[Opening SOURCE DATA section]

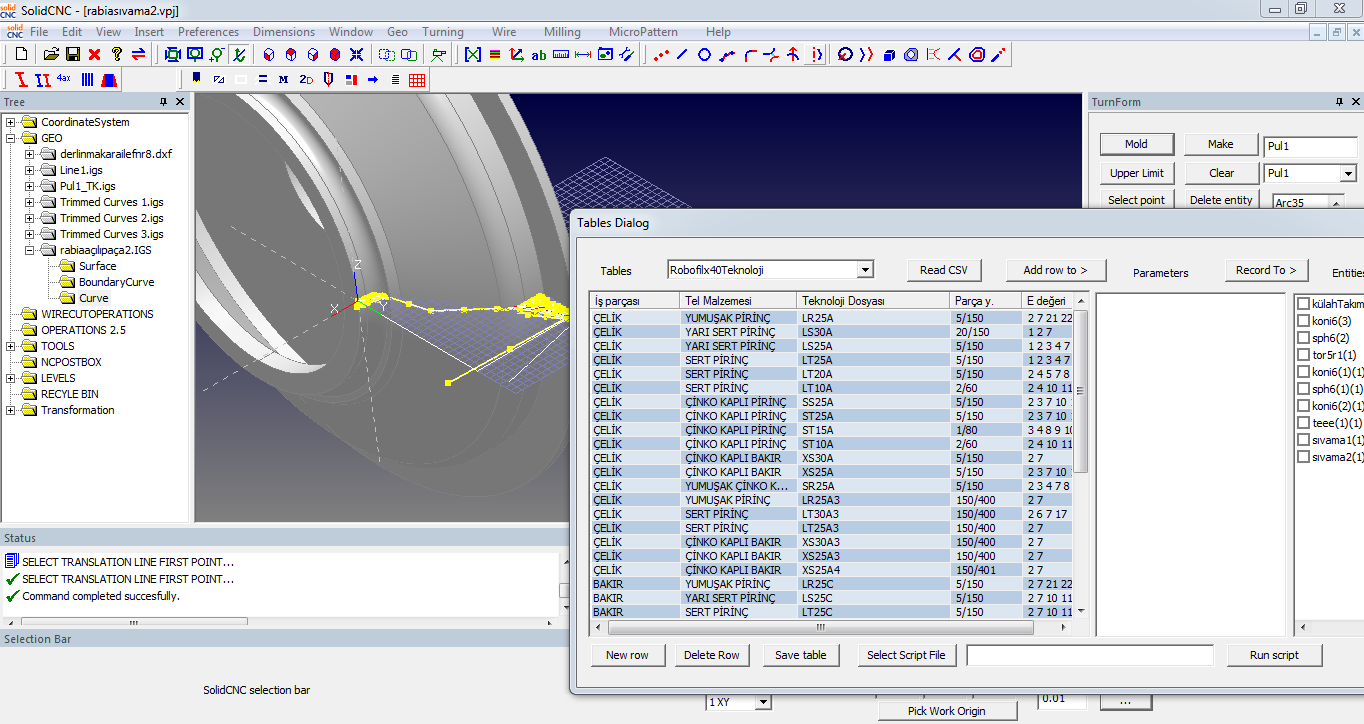Click the script file path input field
This screenshot has height=724, width=1364.
coord(1089,655)
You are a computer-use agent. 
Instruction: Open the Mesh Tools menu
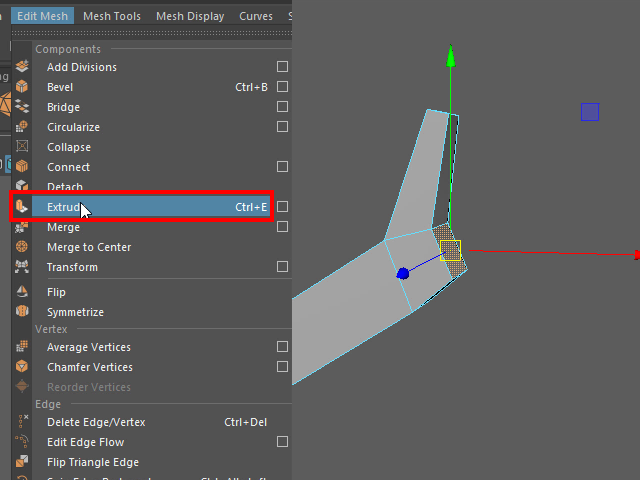[x=111, y=16]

[Closing SOURCE DATA section]

> _PROBLEM_:
Write out nothing but the lines from the one with "You are a computer-use agent." through the last line of the entries, exactly as they stand; pictures are not part of the copy.

> _TASK RESPONSE_:
You are a computer-use agent. 
Instruction: Open the Mesh Tools menu
[x=111, y=16]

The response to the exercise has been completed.